# SHAP Analysis for Fraud Detection Models

In [None]:
import shap
import joblib
import pandas as pd
import matplotlib.pyplot as plt
from src.utils.explainability import ModelExplainer

# Load data and models
X_train, X_test, y_train, y_test = joblib.load('data/processed/processed_data.joblib')
feature_names = joblib.load('data/processed/feature_names.joblib')

# Initialize explainer
explainer = ModelExplainer()

## SHAP Analysis for Random Forest

In [None]:
rf_model = joblib.load('models/random_forest_model.joblib')
rf_shap = explainer.shap_analysis(rf_model, X_train, X_test, 'random_forest')

### Summary Plot

In [None]:
plt.figure()
shap.summary_plot(rf_shap, X_test, feature_names=feature_names, show=False)
plt.title('Random Forest SHAP Summary Plot')
plt.tight_layout()
plt.show()

### Dependence Plots

In [None]:
# Plot dependence plots for top features
top_features = pd.DataFrame({
    'feature': feature_names,
    'mean_abs_shap': np.mean(np.abs(rf_shap.values), axis=0)
}).sort_values('mean_abs_shap', ascending=False).head(5)['feature'].tolist()

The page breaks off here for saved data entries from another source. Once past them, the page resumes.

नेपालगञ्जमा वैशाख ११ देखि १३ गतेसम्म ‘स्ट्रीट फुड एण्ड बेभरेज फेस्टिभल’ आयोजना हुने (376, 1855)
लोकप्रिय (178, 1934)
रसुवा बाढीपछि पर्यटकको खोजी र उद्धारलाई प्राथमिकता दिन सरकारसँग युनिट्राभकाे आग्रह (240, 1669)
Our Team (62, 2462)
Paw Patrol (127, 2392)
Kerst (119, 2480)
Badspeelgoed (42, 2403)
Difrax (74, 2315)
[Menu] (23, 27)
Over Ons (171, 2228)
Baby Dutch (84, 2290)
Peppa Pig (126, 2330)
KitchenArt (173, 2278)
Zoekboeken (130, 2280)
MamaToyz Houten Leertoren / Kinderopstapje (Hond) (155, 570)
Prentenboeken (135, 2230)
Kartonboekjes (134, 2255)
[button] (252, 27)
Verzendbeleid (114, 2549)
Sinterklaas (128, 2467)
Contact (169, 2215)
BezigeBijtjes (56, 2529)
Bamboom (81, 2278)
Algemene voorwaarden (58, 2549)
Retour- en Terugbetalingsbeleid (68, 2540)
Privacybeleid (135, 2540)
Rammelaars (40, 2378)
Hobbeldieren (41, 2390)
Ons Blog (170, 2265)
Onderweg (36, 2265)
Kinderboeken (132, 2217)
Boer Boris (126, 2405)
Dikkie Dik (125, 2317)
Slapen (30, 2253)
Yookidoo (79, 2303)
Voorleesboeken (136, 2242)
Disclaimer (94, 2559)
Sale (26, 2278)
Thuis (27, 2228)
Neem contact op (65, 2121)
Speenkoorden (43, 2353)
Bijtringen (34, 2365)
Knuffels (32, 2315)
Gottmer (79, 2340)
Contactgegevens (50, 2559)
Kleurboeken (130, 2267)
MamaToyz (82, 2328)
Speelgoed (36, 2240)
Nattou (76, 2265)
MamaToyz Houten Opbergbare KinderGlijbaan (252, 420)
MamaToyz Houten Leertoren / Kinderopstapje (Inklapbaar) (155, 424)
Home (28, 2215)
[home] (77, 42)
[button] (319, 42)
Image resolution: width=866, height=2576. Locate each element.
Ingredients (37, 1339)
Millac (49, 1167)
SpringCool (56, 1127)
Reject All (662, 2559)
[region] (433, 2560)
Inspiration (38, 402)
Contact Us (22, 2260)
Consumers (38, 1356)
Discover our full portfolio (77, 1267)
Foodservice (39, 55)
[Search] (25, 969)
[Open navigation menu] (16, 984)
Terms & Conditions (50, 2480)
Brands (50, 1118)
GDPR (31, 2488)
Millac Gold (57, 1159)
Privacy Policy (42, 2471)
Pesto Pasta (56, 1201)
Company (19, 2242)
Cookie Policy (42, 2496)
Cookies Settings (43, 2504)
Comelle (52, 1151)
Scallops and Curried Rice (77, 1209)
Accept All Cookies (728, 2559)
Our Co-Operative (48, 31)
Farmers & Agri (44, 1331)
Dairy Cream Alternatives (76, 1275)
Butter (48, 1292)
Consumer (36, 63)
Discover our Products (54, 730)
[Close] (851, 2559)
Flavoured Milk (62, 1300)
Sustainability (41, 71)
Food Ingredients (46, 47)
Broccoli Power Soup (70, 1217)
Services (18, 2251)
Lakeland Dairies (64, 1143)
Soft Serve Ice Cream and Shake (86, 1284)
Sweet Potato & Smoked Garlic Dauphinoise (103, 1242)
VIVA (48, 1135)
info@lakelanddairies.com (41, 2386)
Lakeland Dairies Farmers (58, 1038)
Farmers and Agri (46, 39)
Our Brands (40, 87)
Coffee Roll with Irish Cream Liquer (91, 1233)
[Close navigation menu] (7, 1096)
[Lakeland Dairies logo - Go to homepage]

for feature in top_features:
    shap.dependence_plot(
        feature,
        rf_shap.values,
        X_test,
        feature_names=feature_names,
        interaction_index=None,
        show=False
    )
    plt.title(f'SHAP Dependence Plot for {feature}')
    plt.tight_layout()
    plt.show()

## SHAP Analysis for XGBoost

In [None]:
xgb_model = joblib.load('models/xgboost_model.joblib')
xgb_shap = explainer.shap_analysis(xgb_model, X_train, X_test, 'xgboost')

### Summary Plot

In [None]:
plt.figure()
shap.summary_plot(xgb_shap, X_test, feature_names=feature_names, show=False)
plt.title('XGBoost SHAP Summary Plot')
plt.tight_layout()
plt.show()

### Force Plot for a Specific Instance

In [None]:
# Find a fraud case
fraud_idx = y_test[y_test == 1].index[0]
fraud_instance = X_test.loc[fraud_idx]

# Generate force plot
shap.force_plot(
    xgb_shap.base_values[0],
    xgb_shap.values[y_test == 1][0],
    fraud_instance,
    feature_names=feature_names,
    matplotlib=True,
    show=False
)
plt.title(f'SHAP Force Plot for Fraud Instance {fraud_idx}')
plt.tight_layout()
plt.show()